Reproduction of Art and Letters
    This came up again and again. One of the most important innovations in the last six centuries is the ability to reproduce through "copying machines." The first of these machines was the printing press, invented by Gutenberg in the 15th century, initiating an era of copied letters. It was followed by photography four centuries later, used to copy images. Film allowed for the reproduction of actions in moving images as well. Television and the internet allowed for mass communication of copied letters and images.
    Walter Benjamin is the main thinker on the effects of reproduction on art, and McLuhan is the main thinker about the effect of reproduction on letters. John Berger does excellent synthesis of both their ideas in Ways of Seeing. Reproduction ended the long tradition of Western painting that emphasized realistic depictions of individuals, especially in portraits of the rich, as ways to immortalize them and display status.
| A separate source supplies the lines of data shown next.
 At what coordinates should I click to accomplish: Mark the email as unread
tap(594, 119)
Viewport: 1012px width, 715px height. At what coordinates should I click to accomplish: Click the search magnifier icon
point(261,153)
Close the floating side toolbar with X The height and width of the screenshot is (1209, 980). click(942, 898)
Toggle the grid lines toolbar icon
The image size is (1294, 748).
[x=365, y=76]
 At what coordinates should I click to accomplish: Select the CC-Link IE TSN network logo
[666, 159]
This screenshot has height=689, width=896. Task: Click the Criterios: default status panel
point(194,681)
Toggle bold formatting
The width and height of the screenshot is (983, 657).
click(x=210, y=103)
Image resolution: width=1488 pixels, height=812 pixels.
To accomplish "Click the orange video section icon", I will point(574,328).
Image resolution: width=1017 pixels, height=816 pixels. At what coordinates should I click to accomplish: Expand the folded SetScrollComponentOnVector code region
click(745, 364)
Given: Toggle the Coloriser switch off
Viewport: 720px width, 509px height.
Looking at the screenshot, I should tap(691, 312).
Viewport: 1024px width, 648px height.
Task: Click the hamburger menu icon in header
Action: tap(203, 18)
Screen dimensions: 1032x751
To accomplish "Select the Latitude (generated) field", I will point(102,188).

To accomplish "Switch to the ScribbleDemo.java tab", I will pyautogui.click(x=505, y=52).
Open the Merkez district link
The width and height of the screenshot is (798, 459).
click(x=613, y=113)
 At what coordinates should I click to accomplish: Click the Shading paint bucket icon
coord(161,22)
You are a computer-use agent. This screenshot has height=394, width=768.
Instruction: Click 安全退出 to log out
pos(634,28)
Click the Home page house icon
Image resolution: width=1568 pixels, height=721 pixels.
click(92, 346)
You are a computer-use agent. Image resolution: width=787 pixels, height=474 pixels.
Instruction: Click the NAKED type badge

Once photography was possible, there wasn't much point in painting realistic portraits since photographers could do it much quicker and cheaper. Religious art and architecture retained their value since there was more to their value than their authenticity, which would be diminished in copies. For literature, once copyists were no longer necessary, the authorship of a work was emphasized much more, along with citations and references to earlier works. That also helped give rise to religious literalism. Whereas literalism doesn't make a lot of sense when you read a Bible that you copied with your own hands or was copied by someone else in your monastery whose mistakes were still visible, printed copies of the Bible inspire more belief in their infallibility as standardized texts.

The Effects of Changes in Media on Politics and Society
        Almost all the authors I read, but most of all McLuhan, were concerned about the effects of different media on politics and society. They all analyzed how manuscripts, print, painting, photography, television, radio, film, or social media have affected and are affecting our minds. I won't go into that more here since I've covered it so much in my posts except to say that it is clear that "the medium is the message." There is no denying that the medium by which an individual or a society received information or entertainment affects the way that they understand it. And conversely, the medium by which an artist or a reporter or a politician or a writer expresses themselves affects the output and message of what they express. It is hard to make a normative argument for any medium being "good" or "bad" since each medium promotes or diminishes certain values. 

Alienation
    The more modern authors are all very concerned with social alienation due to social media, and the first author that dealt with that seriously was Baudrillard. Media can connect people when it forms a connection where none existed, before but an unexpected result of media is to also replace and therefore degrade communications between people who were already connected. This effect is most pronounced today from social media replacing real-life interactions, causing tremendous social alienation across the world where people use social media. 
    Alienation is the reason I was interested in completing a unit on media, because I feel that the alienating effects of social media are some of the most important phenomena happening right now. After reading these books, I feel more grounded in understanding how media can connect or alienate us, but I don't feel that much closer to solutions in my own life. I feel like I need to re-engage with social media on terms that focus on connecting with people, rather than just turning it into TV. Wasting time on an endless scroll is not useful. I miss old Twitter, pre-Musk, which made my scrolling feel more productive since it was full of smart people posting their work. That Twitter has been dead for a while now. I think I need to just recognize when my endless scrolling is just a time filler and find better time filler. Even as time filler, scrolling isn't good because at least I can talk about TV I've watched with people. It's a lot harder to connect over a meme or a short video.